Convert the items below into a numbered list with one line per entry, leaving out any blank lines.
## Begin RECORDS SUPPLIED
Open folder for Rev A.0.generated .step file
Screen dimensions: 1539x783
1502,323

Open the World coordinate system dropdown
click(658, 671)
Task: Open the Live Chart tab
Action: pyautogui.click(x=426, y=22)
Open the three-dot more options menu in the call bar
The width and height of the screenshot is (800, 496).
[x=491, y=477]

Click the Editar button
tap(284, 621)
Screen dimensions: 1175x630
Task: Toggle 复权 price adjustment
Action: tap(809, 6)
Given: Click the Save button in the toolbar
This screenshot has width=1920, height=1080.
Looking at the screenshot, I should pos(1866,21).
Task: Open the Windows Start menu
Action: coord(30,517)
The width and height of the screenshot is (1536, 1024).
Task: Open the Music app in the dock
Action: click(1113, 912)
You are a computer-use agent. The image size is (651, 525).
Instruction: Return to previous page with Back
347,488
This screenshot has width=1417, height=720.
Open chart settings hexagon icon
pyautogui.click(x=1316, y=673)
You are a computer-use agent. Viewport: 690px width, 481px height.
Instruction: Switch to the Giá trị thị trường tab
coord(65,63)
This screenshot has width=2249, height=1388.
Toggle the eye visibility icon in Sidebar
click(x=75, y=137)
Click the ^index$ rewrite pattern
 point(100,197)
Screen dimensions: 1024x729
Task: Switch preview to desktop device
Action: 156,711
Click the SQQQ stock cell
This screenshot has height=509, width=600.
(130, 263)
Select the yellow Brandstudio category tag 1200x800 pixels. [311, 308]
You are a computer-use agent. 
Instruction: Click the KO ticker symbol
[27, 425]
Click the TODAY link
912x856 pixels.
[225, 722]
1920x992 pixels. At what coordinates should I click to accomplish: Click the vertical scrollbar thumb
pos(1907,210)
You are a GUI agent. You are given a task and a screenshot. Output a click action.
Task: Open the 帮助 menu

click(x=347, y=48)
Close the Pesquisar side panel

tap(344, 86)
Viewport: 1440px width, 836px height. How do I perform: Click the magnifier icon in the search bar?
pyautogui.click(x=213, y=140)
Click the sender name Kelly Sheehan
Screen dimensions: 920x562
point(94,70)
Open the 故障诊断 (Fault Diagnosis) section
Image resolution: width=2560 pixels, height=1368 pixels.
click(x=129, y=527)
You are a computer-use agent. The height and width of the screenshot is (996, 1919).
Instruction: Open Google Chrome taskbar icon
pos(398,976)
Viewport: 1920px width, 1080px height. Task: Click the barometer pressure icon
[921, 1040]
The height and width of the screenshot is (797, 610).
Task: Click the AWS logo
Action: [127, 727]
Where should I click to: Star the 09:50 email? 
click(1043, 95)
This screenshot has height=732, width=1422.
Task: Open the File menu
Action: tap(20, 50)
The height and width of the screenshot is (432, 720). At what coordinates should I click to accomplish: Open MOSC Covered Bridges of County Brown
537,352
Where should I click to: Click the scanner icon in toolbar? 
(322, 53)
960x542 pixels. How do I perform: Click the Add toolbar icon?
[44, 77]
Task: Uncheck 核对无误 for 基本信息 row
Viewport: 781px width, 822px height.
## End RECORDS SUPPLIED
**OUTPUT FOR THIS TASK:**
1. Open folder for Rev A.0.generated .step file
2. Screen dimensions: 1539x783
3. 1502,323
4. Open the World coordinate system dropdown
5. click(658, 671)
6. Task: Open the Live Chart tab
7. Action: pyautogui.click(x=426, y=22)
8. Open the three-dot more options menu in the call bar
9. The width and height of the screenshot is (800, 496).
10. [x=491, y=477]
11. Click the Editar button
12. tap(284, 621)
13. Screen dimensions: 1175x630
14. Task: Toggle 复权 price adjustment
15. Action: tap(809, 6)
16. Given: Click the Save button in the toolbar
17. This screenshot has width=1920, height=1080.
18. Looking at the screenshot, I should pos(1866,21).
19. Task: Open the Windows Start menu
20. Action: coord(30,517)
21. The width and height of the screenshot is (1536, 1024).
22. Task: Open the Music app in the dock
23. Action: click(1113, 912)
24. You are a computer-use agent. The image size is (651, 525).
25. Instruction: Return to previous page with Back
26. 347,488
27. This screenshot has width=1417, height=720.
28. Open chart settings hexagon icon
29. pyautogui.click(x=1316, y=673)
30. You are a computer-use agent. Viewport: 690px width, 481px height.
31. Instruction: Switch to the Giá trị thị trường tab
32. coord(65,63)
33. This screenshot has width=2249, height=1388.
34. Toggle the eye visibility icon in Sidebar
35. click(x=75, y=137)
36. Click the ^index$ rewrite pattern
37.  point(100,197)
38. Screen dimensions: 1024x729
39. Task: Switch preview to desktop device
40. Action: 156,711
41. Click the SQQQ stock cell
42. This screenshot has height=509, width=600.
43. (130, 263)
44. Select the yellow Brandstudio category tag 1200x800 pixels. [311, 308]
45. You are a computer-use agent. 
46. Instruction: Click the KO ticker symbol
47. [27, 425]
48. Click the TODAY link
49. 912x856 pixels.
50. [225, 722]
51. 1920x992 pixels. At what coordinates should I click to accomplish: Click the vertical scrollbar thumb
52. pos(1907,210)
53. You are a GUI agent. You are given a task and a screenshot. Output a click action.
54. Task: Open the 帮助 menu
55. click(x=347, y=48)
56. Close the Pesquisar side panel
57. tap(344, 86)
58. Viewport: 1440px width, 836px height. How do I perform: Click the magnifier icon in the search bar?
59. pyautogui.click(x=213, y=140)
60. Click the sender name Kelly Sheehan
61. Screen dimensions: 920x562
62. point(94,70)
63. Open the 故障诊断 (Fault Diagnosis) section
64. Image resolution: width=2560 pixels, height=1368 pixels.
65. click(x=129, y=527)
66. You are a computer-use agent. The height and width of the screenshot is (996, 1919).
67. Instruction: Open Google Chrome taskbar icon
68. pos(398,976)
69. Viewport: 1920px width, 1080px height. Task: Click the barometer pressure icon
70. [921, 1040]
71. The height and width of the screenshot is (797, 610).
72. Task: Click the AWS logo
73. Action: [127, 727]
74. Where should I click to: Star the 09:50 email? 
75. click(1043, 95)
76. This screenshot has height=732, width=1422.
77. Task: Open the File menu
78. Action: tap(20, 50)
79. The height and width of the screenshot is (432, 720). At what coordinates should I click to accomplish: Open MOSC Covered Bridges of County Brown
80. 537,352
81. Where should I click to: Click the scanner icon in toolbar? 
82. (322, 53)
83. 960x542 pixels. How do I perform: Click the Add toolbar icon?
84. [44, 77]
85. Task: Uncheck 核对无误 for 基本信息 row
86. Viewport: 781px width, 822px height.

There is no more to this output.